Hey HN, we're Patrick, Kenan, and Sid, co-founders of Point. We're building
the banking app we wish existed one that's simple, transparent, and rewarding.

Although it sounds cliché, Point was started out of frustration with existing
solutions. We realized most of us end up with our banks because our parents
setup an account before college and then we kind of just deal with that for
the rest of our lives. Personal finance is at the core of our lives, so it
should be something that we embrace not dread. Sid, was formerly a interface
designer at Apple so he knows a thing or two about creating beautiful products
and with Point we are bringing that same attention to detail and simplicity to
consumer finance starting with the basics: checking and debit.

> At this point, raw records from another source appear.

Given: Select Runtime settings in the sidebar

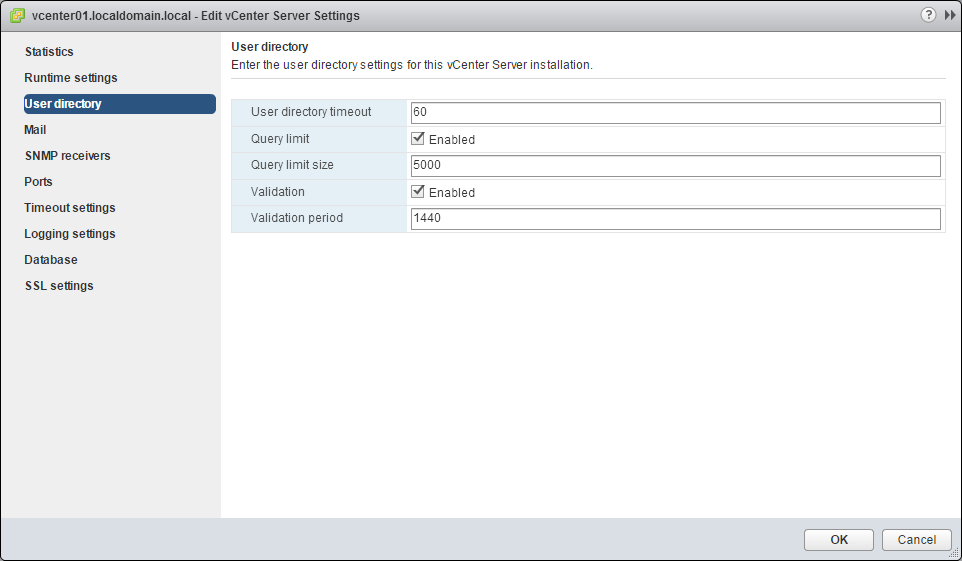Looking at the screenshot, I should [x=71, y=78].
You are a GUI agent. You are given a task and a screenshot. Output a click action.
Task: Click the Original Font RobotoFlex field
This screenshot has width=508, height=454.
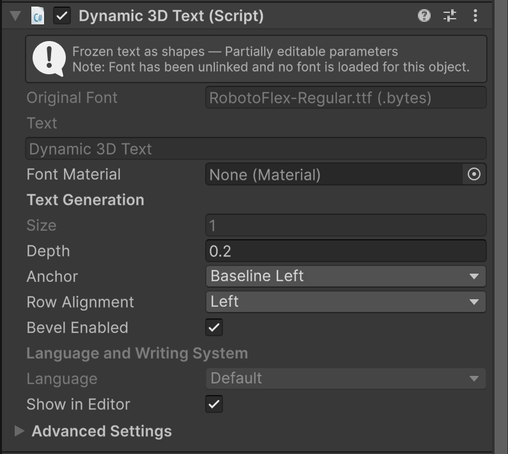346,98
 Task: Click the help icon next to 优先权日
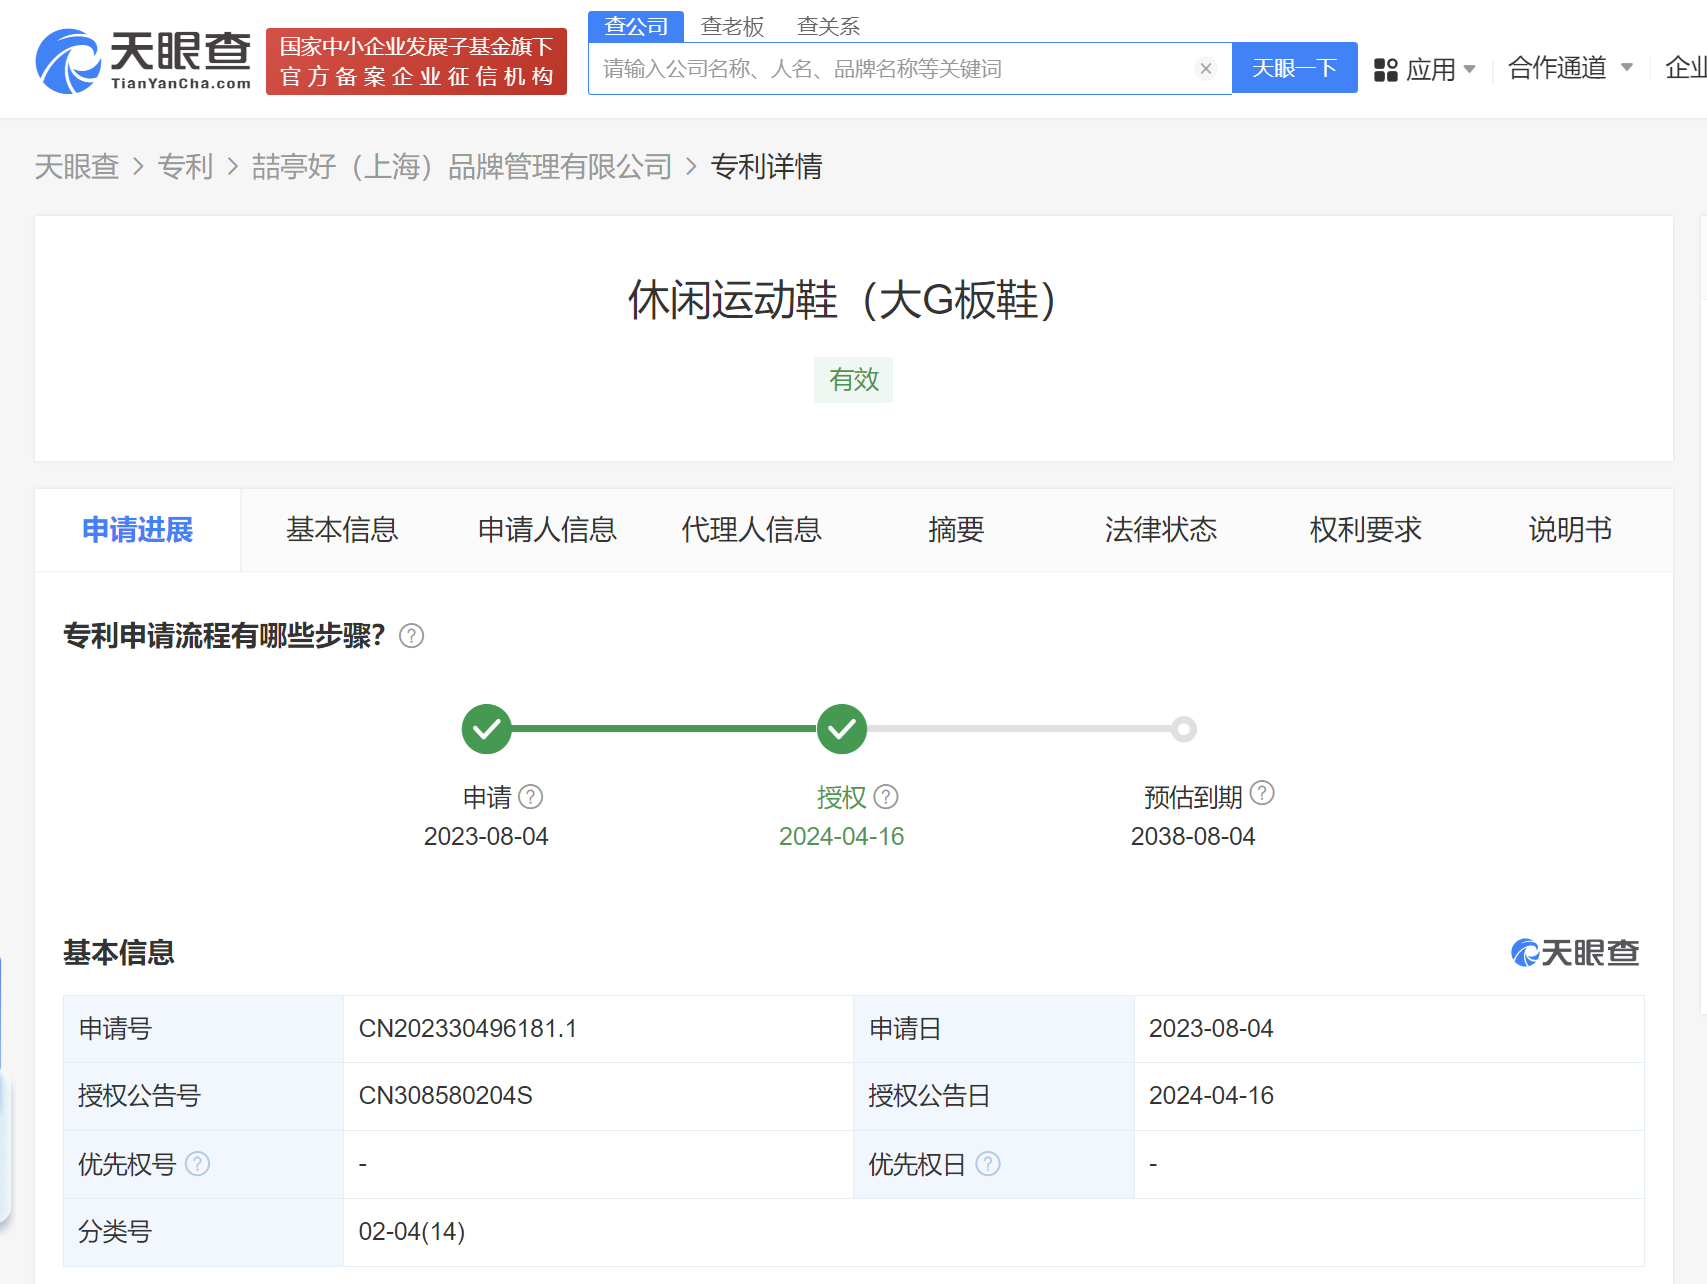point(987,1164)
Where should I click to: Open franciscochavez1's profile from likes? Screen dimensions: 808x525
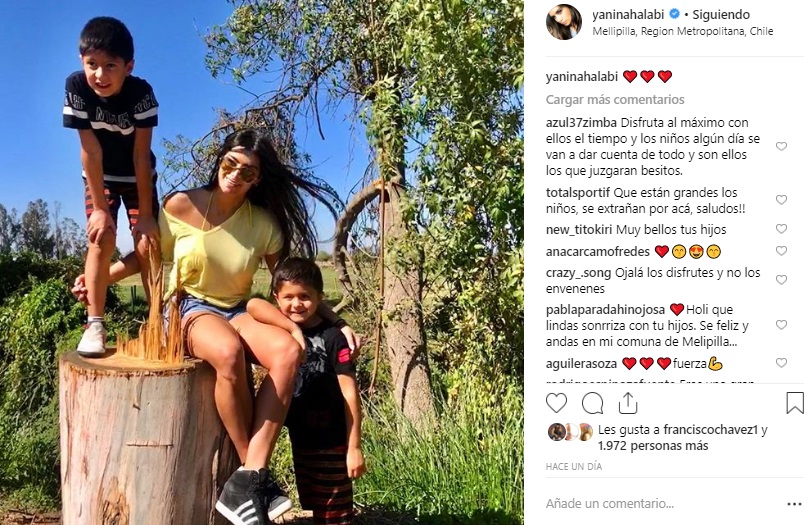coord(711,430)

Our main differences from some other players in the space:

1\. Brand. We're aiming to bring an American Express type product, that's more
transparent, personalized, and a debit card to the next generation of
ambitious folks.

2\. Design. This is subjective but we think that most financial products are
extremely difficult to use, un-focused, and confusing.

3\. Transparency. What you see is what you get, we’re not charging overdraft
or foreign transaction fees.

Is this too good to be true? Nope it really isn't. Like most other neo-banks
we monetize primarily from interchange revenue (merchant fees every time card
is used) and are adding a subscription offering that will offer a more premium
product experience. People are willing to pay for a service if they find
value, and we think this is a lot more viable economically and customer
aligned. We're also working with merchants to establish relationships and fund
our rewards offerings. We even hired someone from Amex to help us with that.

We're really thrilled to get your feedback and answer any questions!

My email is patrick at point dot app. If you're interested in trying POINT out
check out our website (point.app) and use invite code HN2019 to get a 500
point signup bonus.

------
akrymski
Congrats on launch! This is really beautiful, but:

\- rewards aren't as high as AMEX

\- APY isn't as high as some savings accounts

Who's the target customer here?